Excerpts from a dataset:
● ● ● ● ●

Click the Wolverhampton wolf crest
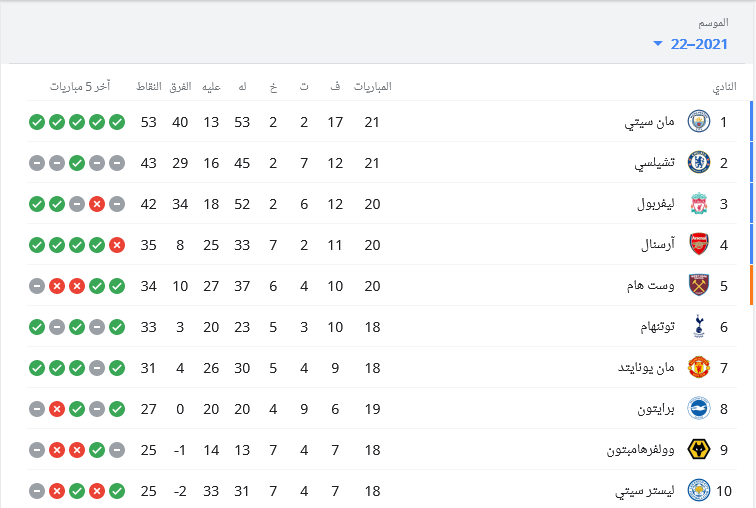 pos(698,450)
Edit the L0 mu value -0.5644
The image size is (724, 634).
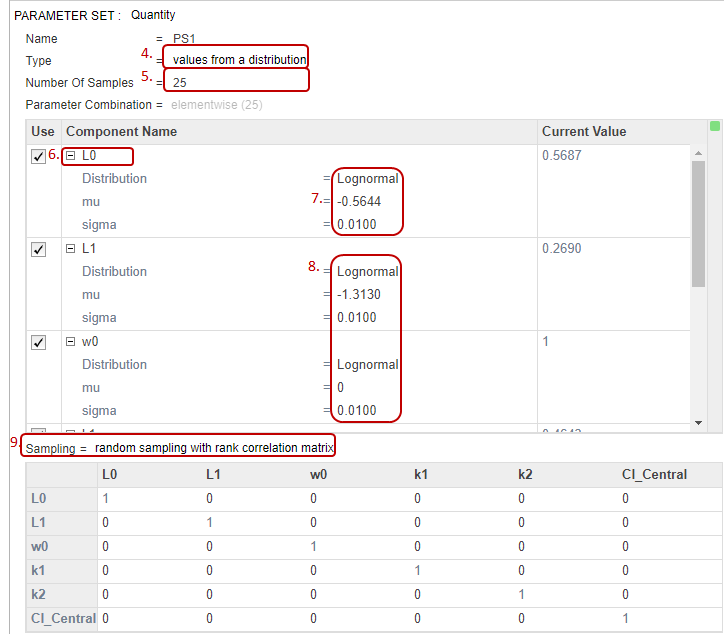pyautogui.click(x=359, y=201)
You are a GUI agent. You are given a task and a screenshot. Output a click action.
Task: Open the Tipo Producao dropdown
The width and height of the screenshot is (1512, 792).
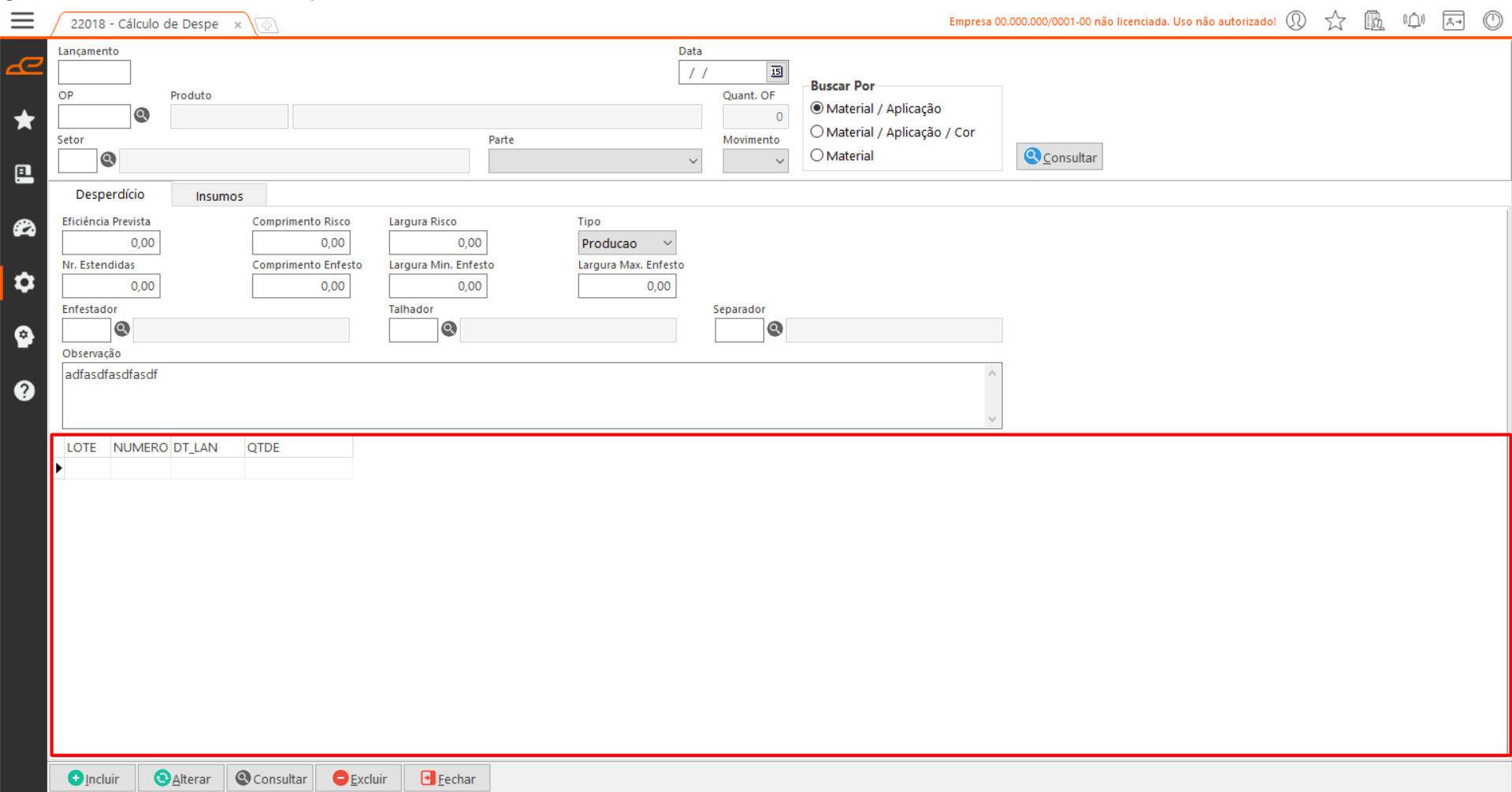click(x=667, y=243)
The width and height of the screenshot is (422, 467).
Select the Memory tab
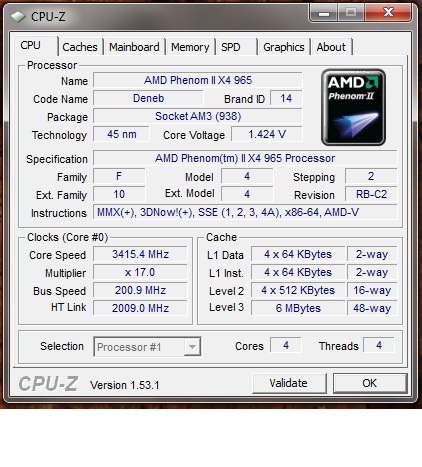pos(190,47)
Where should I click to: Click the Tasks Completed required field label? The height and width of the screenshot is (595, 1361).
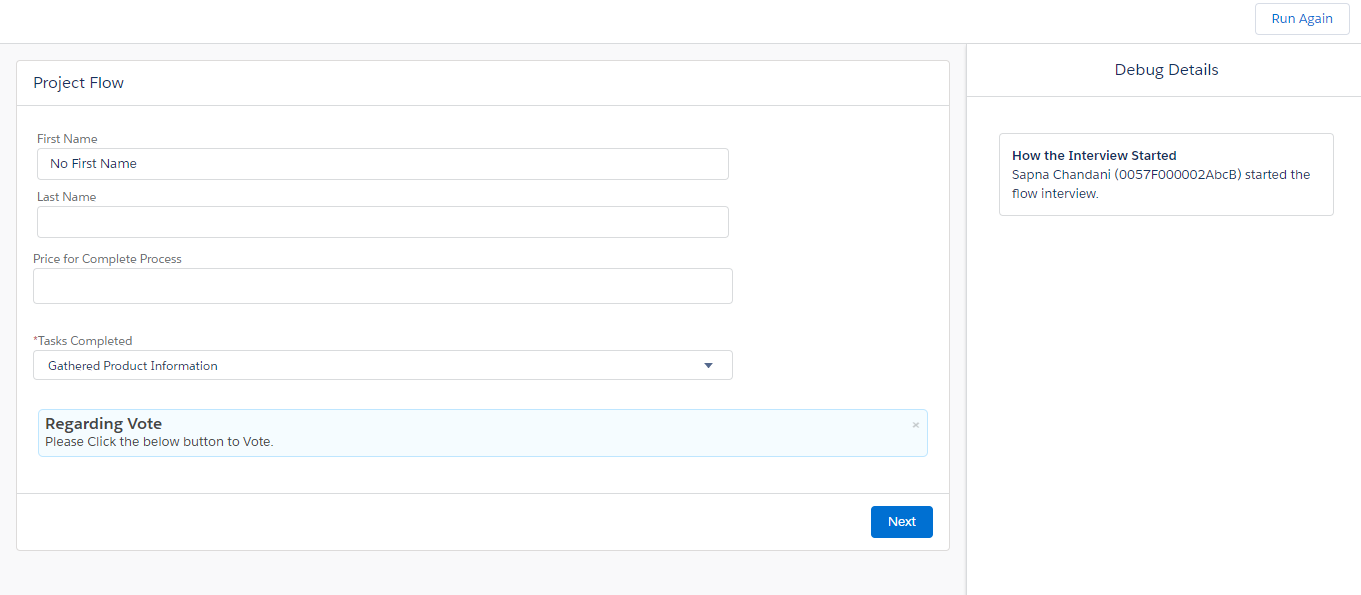click(82, 340)
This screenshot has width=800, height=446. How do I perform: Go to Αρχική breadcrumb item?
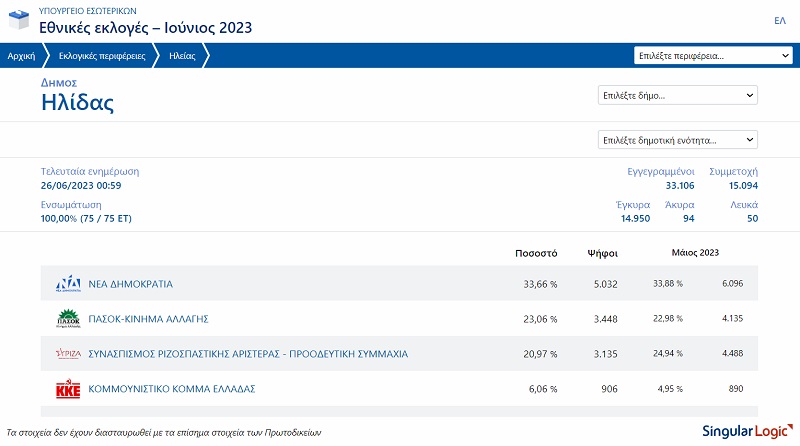[22, 57]
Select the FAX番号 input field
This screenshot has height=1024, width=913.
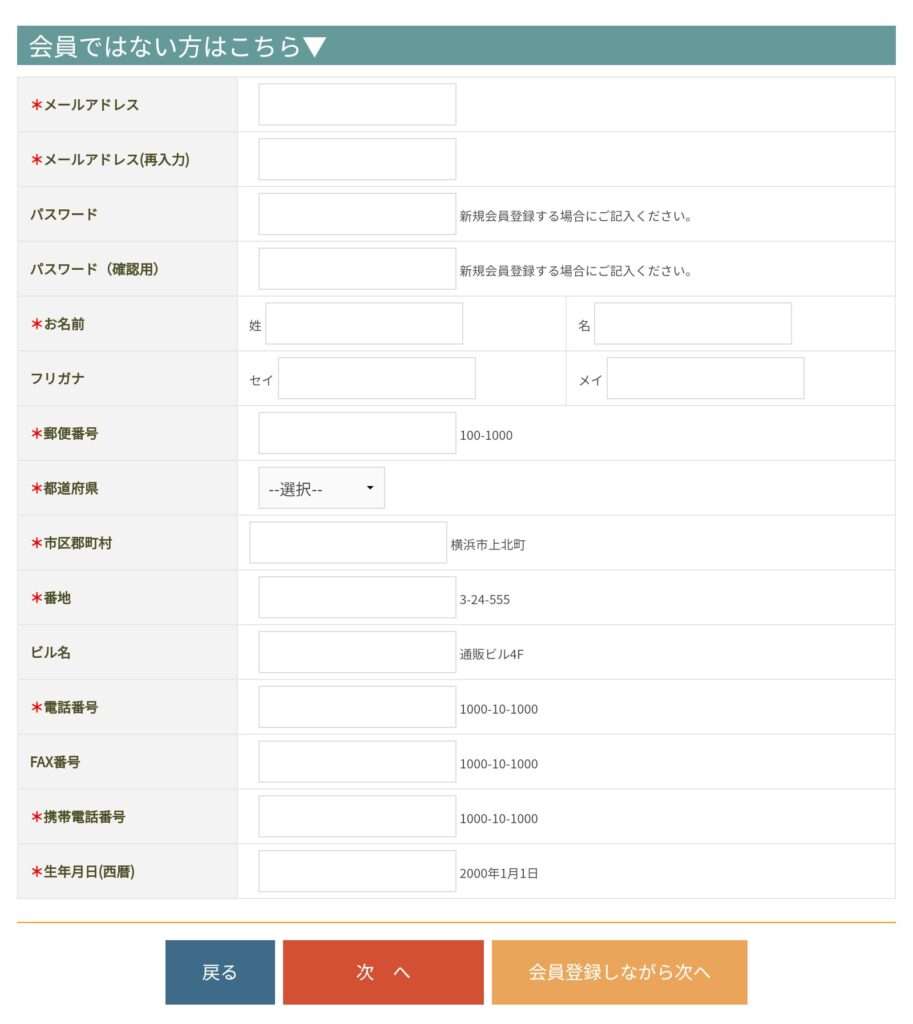[x=357, y=762]
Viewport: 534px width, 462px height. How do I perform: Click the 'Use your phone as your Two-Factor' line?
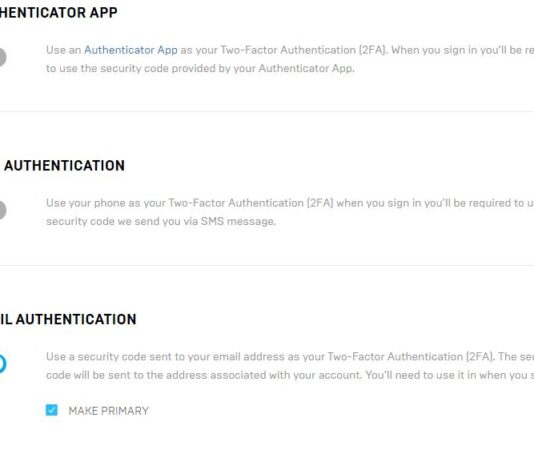point(290,203)
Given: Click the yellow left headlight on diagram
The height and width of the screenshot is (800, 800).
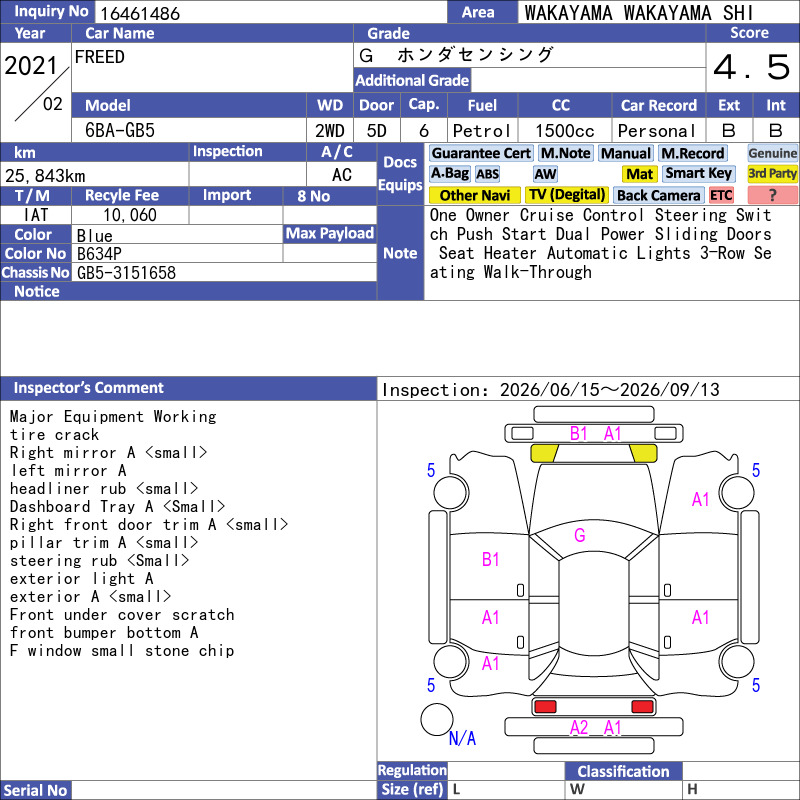Looking at the screenshot, I should click(x=544, y=453).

● ● ● ● ●

EXERCISE GOAL: Set down exactly the lines between the line containing "The image size is (724, 634)." and the end of the records above, both ends included; pictures stay out.

EXERCISE RESULT:
The image size is (724, 634).
pyautogui.click(x=359, y=201)
You are a GUI agent. You are given a task and a screenshot. Output a click action.
Task: Open the Tipo Producao dropdown
The width and height of the screenshot is (1512, 792).
click(x=667, y=243)
The width and height of the screenshot is (422, 467).
Select the Memory tab
pos(190,47)
Where should I click to: Click the Tasks Completed required field label? The height and width of the screenshot is (595, 1361).
click(82, 340)
This screenshot has width=800, height=446. How do I perform: Go to Αρχική breadcrumb item?
[22, 57]
Select the FAX番号 input field
This screenshot has height=1024, width=913.
[x=357, y=762]
Viewport: 534px width, 462px height. How do I perform: Click the 'Use your phone as your Two-Factor' line?
point(290,203)
Given: Click the yellow left headlight on diagram
The height and width of the screenshot is (800, 800).
Looking at the screenshot, I should click(x=544, y=453).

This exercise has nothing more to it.